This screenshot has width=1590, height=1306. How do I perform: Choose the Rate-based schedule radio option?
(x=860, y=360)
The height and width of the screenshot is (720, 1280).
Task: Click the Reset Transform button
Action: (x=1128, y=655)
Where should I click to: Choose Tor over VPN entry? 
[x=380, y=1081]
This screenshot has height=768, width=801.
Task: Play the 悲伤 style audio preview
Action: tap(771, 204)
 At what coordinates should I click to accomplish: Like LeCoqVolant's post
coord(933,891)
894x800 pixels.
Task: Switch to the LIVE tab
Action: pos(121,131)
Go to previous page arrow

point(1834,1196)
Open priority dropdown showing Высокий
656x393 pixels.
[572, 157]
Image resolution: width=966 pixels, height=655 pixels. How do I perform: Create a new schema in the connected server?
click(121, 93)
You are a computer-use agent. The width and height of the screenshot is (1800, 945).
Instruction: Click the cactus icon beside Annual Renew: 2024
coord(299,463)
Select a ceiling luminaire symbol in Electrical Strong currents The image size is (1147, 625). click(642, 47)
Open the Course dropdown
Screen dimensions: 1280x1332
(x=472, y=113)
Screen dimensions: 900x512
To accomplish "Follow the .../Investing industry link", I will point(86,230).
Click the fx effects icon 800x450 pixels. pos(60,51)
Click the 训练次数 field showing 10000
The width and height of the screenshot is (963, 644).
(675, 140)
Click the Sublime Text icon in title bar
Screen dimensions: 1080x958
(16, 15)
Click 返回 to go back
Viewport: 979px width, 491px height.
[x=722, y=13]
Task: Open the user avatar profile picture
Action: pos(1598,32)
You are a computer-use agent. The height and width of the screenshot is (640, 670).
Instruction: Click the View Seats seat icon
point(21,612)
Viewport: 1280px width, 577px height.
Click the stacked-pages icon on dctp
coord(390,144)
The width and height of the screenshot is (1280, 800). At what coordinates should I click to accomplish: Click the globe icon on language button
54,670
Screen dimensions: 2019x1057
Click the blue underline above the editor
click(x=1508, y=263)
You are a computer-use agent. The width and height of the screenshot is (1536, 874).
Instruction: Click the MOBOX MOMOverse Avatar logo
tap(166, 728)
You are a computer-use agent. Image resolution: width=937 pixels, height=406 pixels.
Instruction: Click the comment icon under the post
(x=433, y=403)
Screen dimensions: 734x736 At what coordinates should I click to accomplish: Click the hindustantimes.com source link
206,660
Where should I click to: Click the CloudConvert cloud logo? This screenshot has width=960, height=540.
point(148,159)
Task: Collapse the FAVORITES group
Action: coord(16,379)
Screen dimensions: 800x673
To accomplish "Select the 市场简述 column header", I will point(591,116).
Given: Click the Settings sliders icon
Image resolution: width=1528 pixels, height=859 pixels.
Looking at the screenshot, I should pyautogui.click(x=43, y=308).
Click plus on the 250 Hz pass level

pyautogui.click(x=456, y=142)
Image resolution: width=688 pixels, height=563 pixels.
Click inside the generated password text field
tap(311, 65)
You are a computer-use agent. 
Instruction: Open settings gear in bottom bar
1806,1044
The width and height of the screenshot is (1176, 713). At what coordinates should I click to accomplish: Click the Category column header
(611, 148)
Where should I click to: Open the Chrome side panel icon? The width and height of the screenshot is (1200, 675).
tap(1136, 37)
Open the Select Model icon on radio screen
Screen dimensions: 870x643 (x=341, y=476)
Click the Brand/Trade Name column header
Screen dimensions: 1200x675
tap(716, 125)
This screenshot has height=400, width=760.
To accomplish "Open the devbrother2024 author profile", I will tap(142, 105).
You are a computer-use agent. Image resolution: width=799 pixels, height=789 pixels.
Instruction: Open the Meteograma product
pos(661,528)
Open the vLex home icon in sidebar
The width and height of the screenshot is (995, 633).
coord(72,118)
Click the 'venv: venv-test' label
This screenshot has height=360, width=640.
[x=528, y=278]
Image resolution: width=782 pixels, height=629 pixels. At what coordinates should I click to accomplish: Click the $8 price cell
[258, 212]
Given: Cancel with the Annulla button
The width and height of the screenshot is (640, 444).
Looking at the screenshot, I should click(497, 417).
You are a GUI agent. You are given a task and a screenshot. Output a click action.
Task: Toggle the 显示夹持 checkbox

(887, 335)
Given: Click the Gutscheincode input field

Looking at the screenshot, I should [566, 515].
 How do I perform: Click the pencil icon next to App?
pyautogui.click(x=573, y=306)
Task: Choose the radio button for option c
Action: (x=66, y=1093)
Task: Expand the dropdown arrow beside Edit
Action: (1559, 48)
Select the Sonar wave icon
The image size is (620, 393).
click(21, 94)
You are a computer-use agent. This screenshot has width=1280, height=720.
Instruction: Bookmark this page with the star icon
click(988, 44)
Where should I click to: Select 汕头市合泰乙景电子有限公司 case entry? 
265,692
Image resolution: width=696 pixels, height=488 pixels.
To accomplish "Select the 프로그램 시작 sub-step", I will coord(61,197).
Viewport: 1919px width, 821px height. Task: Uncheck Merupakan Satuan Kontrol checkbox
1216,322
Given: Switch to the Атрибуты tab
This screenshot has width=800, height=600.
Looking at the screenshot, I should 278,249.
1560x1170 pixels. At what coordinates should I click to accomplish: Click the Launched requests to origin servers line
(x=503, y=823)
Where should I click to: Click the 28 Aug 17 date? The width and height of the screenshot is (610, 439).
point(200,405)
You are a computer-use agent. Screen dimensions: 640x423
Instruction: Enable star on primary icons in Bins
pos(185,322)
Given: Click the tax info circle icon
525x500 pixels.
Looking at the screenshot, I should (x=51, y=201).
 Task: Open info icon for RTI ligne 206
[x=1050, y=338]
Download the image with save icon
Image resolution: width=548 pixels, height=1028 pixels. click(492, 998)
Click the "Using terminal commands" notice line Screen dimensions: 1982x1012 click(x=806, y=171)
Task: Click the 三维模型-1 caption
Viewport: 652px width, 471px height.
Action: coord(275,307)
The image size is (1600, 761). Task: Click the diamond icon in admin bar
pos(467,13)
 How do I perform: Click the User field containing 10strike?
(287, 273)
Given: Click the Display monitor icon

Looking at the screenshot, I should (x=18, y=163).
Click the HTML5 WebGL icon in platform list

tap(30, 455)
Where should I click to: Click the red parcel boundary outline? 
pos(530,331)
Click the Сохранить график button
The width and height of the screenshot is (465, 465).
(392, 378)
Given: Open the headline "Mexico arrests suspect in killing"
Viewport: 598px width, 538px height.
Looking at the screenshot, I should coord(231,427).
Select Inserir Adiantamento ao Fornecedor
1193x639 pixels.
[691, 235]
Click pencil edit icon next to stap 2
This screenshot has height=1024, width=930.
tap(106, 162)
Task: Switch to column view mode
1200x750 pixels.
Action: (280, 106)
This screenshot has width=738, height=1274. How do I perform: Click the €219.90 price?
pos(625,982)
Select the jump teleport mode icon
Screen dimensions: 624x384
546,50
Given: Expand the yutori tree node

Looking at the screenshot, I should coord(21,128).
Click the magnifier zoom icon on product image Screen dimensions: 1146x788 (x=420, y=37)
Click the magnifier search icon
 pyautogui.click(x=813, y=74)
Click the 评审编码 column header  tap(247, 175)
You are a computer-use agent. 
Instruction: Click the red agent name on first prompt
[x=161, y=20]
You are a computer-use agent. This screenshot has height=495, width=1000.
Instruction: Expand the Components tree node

********

WHAT YOU ARE ASKED TO DO: Transcribe the data above in full, exactly as it appears.

YOUR RESPONSE:
This screenshot has width=1590, height=1306. How do I perform: Choose the Rate-based schedule radio option?
(x=860, y=360)
The height and width of the screenshot is (720, 1280).
Task: Click the Reset Transform button
Action: (x=1128, y=655)
Where should I click to: Choose Tor over VPN entry? 
[x=380, y=1081]
This screenshot has height=768, width=801.
Task: Play the 悲伤 style audio preview
Action: tap(771, 204)
 At what coordinates should I click to accomplish: Like LeCoqVolant's post
coord(933,891)
894x800 pixels.
Task: Switch to the LIVE tab
Action: pos(121,131)
Go to previous page arrow

point(1834,1196)
Open priority dropdown showing Высокий
656x393 pixels.
[572, 157]
Image resolution: width=966 pixels, height=655 pixels. How do I perform: Create a new schema in the connected server?
click(121, 93)
You are a computer-use agent. The width and height of the screenshot is (1800, 945).
Instruction: Click the cactus icon beside Annual Renew: 2024
coord(299,463)
Select a ceiling luminaire symbol in Electrical Strong currents The image size is (1147, 625). click(642, 47)
Open the Course dropdown
Screen dimensions: 1280x1332
(x=472, y=113)
Screen dimensions: 900x512
To accomplish "Follow the .../Investing industry link", I will point(86,230).
Click the fx effects icon 800x450 pixels. pos(60,51)
Click the 训练次数 field showing 10000
The width and height of the screenshot is (963, 644).
(675, 140)
Click the Sublime Text icon in title bar
Screen dimensions: 1080x958
(16, 15)
Click 返回 to go back
Viewport: 979px width, 491px height.
[x=722, y=13]
Task: Open the user avatar profile picture
Action: pos(1598,32)
You are a computer-use agent. The height and width of the screenshot is (640, 670).
Instruction: Click the View Seats seat icon
point(21,612)
Viewport: 1280px width, 577px height.
Click the stacked-pages icon on dctp
coord(390,144)
The width and height of the screenshot is (1280, 800). At what coordinates should I click to accomplish: Click the globe icon on language button
54,670
Screen dimensions: 2019x1057
Click the blue underline above the editor
click(x=1508, y=263)
You are a computer-use agent. The width and height of the screenshot is (1536, 874).
Instruction: Click the MOBOX MOMOverse Avatar logo
tap(166, 728)
You are a computer-use agent. Image resolution: width=937 pixels, height=406 pixels.
Instruction: Click the comment icon under the post
(x=433, y=403)
Screen dimensions: 734x736 At what coordinates should I click to accomplish: Click the hindustantimes.com source link
206,660
Where should I click to: Click the CloudConvert cloud logo? This screenshot has width=960, height=540.
point(148,159)
Task: Collapse the FAVORITES group
Action: coord(16,379)
Screen dimensions: 800x673
To accomplish "Select the 市场简述 column header", I will point(591,116).
Given: Click the Settings sliders icon
Image resolution: width=1528 pixels, height=859 pixels.
Looking at the screenshot, I should pyautogui.click(x=43, y=308).
Click plus on the 250 Hz pass level

pyautogui.click(x=456, y=142)
Image resolution: width=688 pixels, height=563 pixels.
Click inside the generated password text field
tap(311, 65)
You are a computer-use agent. 
Instruction: Open settings gear in bottom bar
1806,1044
The width and height of the screenshot is (1176, 713). At what coordinates should I click to accomplish: Click the Category column header
(611, 148)
Where should I click to: Open the Chrome side panel icon? The width and height of the screenshot is (1200, 675).
tap(1136, 37)
Open the Select Model icon on radio screen
Screen dimensions: 870x643 (x=341, y=476)
Click the Brand/Trade Name column header
Screen dimensions: 1200x675
tap(716, 125)
This screenshot has height=400, width=760.
To accomplish "Open the devbrother2024 author profile", I will tap(142, 105).
You are a computer-use agent. Image resolution: width=799 pixels, height=789 pixels.
Instruction: Open the Meteograma product
pos(661,528)
Open the vLex home icon in sidebar
The width and height of the screenshot is (995, 633).
coord(72,118)
Click the 'venv: venv-test' label
This screenshot has height=360, width=640.
[x=528, y=278]
Image resolution: width=782 pixels, height=629 pixels. At what coordinates should I click to accomplish: Click the $8 price cell
[258, 212]
Given: Cancel with the Annulla button
The width and height of the screenshot is (640, 444).
Looking at the screenshot, I should click(497, 417).
You are a GUI agent. You are given a task and a screenshot. Output a click action.
Task: Toggle the 显示夹持 checkbox

(887, 335)
Given: Click the Gutscheincode input field

Looking at the screenshot, I should [566, 515].
 How do I perform: Click the pencil icon next to App?
pyautogui.click(x=573, y=306)
Task: Choose the radio button for option c
Action: (x=66, y=1093)
Task: Expand the dropdown arrow beside Edit
Action: (1559, 48)
Select the Sonar wave icon
The image size is (620, 393).
click(21, 94)
You are a computer-use agent. This screenshot has width=1280, height=720.
Instruction: Bookmark this page with the star icon
click(988, 44)
Where should I click to: Select 汕头市合泰乙景电子有限公司 case entry? 
265,692
Image resolution: width=696 pixels, height=488 pixels.
To accomplish "Select the 프로그램 시작 sub-step", I will coord(61,197).
Viewport: 1919px width, 821px height. Task: Uncheck Merupakan Satuan Kontrol checkbox
1216,322
Given: Switch to the Атрибуты tab
This screenshot has width=800, height=600.
Looking at the screenshot, I should 278,249.
1560x1170 pixels. At what coordinates should I click to accomplish: Click the Launched requests to origin servers line
(x=503, y=823)
Where should I click to: Click the 28 Aug 17 date? The width and height of the screenshot is (610, 439).
point(200,405)
You are a computer-use agent. Screen dimensions: 640x423
Instruction: Enable star on primary icons in Bins
pos(185,322)
Given: Click the tax info circle icon
525x500 pixels.
Looking at the screenshot, I should (x=51, y=201).
 Task: Open info icon for RTI ligne 206
[x=1050, y=338]
Download the image with save icon
Image resolution: width=548 pixels, height=1028 pixels. click(492, 998)
Click the "Using terminal commands" notice line Screen dimensions: 1982x1012 click(x=806, y=171)
Task: Click the 三维模型-1 caption
Viewport: 652px width, 471px height.
Action: coord(275,307)
The image size is (1600, 761). Task: Click the diamond icon in admin bar
pos(467,13)
 How do I perform: Click the User field containing 10strike?
(287, 273)
Given: Click the Display monitor icon

Looking at the screenshot, I should (x=18, y=163).
Click the HTML5 WebGL icon in platform list

tap(30, 455)
Where should I click to: Click the red parcel boundary outline? 
pos(530,331)
Click the Сохранить график button
The width and height of the screenshot is (465, 465).
(392, 378)
Given: Open the headline "Mexico arrests suspect in killing"
Viewport: 598px width, 538px height.
Looking at the screenshot, I should coord(231,427).
Select Inserir Adiantamento ao Fornecedor
1193x639 pixels.
[691, 235]
Click pencil edit icon next to stap 2
This screenshot has height=1024, width=930.
tap(106, 162)
Task: Switch to column view mode
1200x750 pixels.
Action: (280, 106)
This screenshot has width=738, height=1274. How do I perform: Click the €219.90 price?
pos(625,982)
Select the jump teleport mode icon
Screen dimensions: 624x384
546,50
Given: Expand the yutori tree node

Looking at the screenshot, I should coord(21,128).
Click the magnifier zoom icon on product image Screen dimensions: 1146x788 (x=420, y=37)
Click the magnifier search icon
 pyautogui.click(x=813, y=74)
Click the 评审编码 column header  tap(247, 175)
You are a computer-use agent. 
Instruction: Click the red agent name on first prompt
[x=161, y=20]
You are a computer-use agent. This screenshot has height=495, width=1000.
Instruction: Expand the Components tree node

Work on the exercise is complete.